Data to use.
────────────────────────────────────────

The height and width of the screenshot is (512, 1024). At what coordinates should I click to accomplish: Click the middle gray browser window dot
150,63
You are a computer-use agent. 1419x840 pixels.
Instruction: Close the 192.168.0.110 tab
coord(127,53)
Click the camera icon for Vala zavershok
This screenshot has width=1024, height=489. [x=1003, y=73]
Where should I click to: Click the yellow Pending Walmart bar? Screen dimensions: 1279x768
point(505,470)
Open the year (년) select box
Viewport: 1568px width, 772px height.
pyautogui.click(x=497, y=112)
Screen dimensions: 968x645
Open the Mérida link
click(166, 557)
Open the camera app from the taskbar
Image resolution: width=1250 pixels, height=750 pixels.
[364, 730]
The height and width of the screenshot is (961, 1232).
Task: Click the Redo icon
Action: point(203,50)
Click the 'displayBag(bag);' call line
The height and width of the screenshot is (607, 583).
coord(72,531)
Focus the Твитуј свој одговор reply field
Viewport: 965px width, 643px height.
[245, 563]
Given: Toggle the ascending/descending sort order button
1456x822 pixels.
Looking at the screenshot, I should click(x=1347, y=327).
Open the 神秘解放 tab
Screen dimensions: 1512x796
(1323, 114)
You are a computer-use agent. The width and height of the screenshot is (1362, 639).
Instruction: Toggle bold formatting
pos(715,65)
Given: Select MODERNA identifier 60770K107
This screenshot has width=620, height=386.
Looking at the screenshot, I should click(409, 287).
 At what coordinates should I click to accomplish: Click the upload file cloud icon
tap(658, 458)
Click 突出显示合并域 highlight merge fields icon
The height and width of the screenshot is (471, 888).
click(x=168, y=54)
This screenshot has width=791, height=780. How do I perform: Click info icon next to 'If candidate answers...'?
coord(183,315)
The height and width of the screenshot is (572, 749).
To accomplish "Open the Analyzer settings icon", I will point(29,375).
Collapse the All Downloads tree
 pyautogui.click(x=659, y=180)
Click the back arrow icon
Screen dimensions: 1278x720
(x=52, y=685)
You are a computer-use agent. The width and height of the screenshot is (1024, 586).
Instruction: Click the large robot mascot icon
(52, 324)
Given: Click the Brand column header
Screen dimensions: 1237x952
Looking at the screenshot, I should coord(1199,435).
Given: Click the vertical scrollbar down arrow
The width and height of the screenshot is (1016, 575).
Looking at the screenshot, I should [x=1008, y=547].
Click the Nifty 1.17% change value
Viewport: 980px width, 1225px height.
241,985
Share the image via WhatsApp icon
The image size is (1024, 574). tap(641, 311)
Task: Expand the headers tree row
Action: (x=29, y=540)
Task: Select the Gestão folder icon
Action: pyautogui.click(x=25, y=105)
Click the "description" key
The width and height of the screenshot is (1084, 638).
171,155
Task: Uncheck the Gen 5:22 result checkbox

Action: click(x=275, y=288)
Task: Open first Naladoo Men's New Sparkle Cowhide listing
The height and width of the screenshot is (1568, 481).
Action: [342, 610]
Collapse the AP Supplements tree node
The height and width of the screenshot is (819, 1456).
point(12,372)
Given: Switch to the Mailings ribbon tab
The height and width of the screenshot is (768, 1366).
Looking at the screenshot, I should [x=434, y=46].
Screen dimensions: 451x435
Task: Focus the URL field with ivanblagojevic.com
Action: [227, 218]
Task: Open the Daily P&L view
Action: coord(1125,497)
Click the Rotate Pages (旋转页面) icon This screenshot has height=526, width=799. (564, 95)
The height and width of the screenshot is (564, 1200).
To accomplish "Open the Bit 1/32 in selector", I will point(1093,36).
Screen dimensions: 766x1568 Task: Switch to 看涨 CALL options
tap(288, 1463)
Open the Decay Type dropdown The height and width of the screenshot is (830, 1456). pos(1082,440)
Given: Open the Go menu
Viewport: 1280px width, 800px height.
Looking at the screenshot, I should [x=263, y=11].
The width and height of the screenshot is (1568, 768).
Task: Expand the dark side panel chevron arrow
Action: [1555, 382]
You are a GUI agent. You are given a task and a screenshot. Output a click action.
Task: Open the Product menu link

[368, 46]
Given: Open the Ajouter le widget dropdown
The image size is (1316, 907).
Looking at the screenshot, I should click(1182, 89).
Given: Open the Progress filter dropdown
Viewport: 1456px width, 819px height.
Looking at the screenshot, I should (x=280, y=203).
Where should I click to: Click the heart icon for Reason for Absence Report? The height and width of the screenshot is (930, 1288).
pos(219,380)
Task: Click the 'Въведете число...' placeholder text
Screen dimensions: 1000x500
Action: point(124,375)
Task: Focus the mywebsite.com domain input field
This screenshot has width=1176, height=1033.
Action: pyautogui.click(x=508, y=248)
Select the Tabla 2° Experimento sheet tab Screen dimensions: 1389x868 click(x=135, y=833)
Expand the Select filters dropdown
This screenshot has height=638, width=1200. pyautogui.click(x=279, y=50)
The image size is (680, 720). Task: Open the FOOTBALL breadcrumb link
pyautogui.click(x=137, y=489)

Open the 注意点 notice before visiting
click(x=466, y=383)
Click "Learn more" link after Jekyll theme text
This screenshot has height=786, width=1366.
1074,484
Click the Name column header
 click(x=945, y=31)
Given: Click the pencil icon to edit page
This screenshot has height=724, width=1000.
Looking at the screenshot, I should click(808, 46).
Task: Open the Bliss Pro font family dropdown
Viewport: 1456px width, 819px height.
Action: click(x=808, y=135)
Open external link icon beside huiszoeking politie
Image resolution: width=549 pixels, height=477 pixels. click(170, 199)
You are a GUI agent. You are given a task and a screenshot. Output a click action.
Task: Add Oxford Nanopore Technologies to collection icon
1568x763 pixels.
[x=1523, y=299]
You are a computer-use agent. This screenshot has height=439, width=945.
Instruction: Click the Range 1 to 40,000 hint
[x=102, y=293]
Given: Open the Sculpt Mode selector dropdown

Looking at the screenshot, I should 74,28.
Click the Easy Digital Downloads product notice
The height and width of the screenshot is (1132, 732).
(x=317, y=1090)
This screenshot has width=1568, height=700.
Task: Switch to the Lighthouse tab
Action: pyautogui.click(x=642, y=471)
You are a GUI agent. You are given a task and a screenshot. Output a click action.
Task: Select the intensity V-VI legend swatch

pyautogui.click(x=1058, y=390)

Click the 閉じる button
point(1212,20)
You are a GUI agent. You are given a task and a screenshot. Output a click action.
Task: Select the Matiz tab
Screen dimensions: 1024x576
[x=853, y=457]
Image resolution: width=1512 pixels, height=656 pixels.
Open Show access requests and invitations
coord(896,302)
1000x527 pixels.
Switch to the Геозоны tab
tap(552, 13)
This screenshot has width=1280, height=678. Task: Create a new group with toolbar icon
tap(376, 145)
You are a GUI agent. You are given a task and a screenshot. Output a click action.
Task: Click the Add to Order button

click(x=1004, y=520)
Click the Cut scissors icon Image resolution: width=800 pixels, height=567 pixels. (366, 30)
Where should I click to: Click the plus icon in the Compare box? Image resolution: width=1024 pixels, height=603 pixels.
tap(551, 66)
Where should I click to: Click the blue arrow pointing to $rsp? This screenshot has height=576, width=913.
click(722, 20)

────────────────────────────────────────

Given exercise.
Repeat the rows word for word, beginning with the very first one and stopping after the line that contains "click(x=168, y=54)". Include that line.

Result below.
The height and width of the screenshot is (512, 1024). At what coordinates should I click to accomplish: Click the middle gray browser window dot
150,63
You are a computer-use agent. 1419x840 pixels.
Instruction: Close the 192.168.0.110 tab
coord(127,53)
Click the camera icon for Vala zavershok
This screenshot has width=1024, height=489. [x=1003, y=73]
Where should I click to: Click the yellow Pending Walmart bar? Screen dimensions: 1279x768
point(505,470)
Open the year (년) select box
Viewport: 1568px width, 772px height.
pyautogui.click(x=497, y=112)
Screen dimensions: 968x645
Open the Mérida link
click(166, 557)
Open the camera app from the taskbar
Image resolution: width=1250 pixels, height=750 pixels.
[364, 730]
The height and width of the screenshot is (961, 1232).
Task: Click the Redo icon
Action: point(203,50)
Click the 'displayBag(bag);' call line
The height and width of the screenshot is (607, 583).
coord(72,531)
Focus the Твитуј свој одговор reply field
Viewport: 965px width, 643px height.
[245, 563]
Given: Toggle the ascending/descending sort order button
1456x822 pixels.
Looking at the screenshot, I should click(x=1347, y=327).
Open the 神秘解放 tab
Screen dimensions: 1512x796
(1323, 114)
You are a computer-use agent. The width and height of the screenshot is (1362, 639).
Instruction: Toggle bold formatting
pos(715,65)
Given: Select MODERNA identifier 60770K107
This screenshot has width=620, height=386.
Looking at the screenshot, I should click(409, 287).
 At what coordinates should I click to accomplish: Click the upload file cloud icon
tap(658, 458)
Click 突出显示合并域 highlight merge fields icon
The height and width of the screenshot is (471, 888).
click(x=168, y=54)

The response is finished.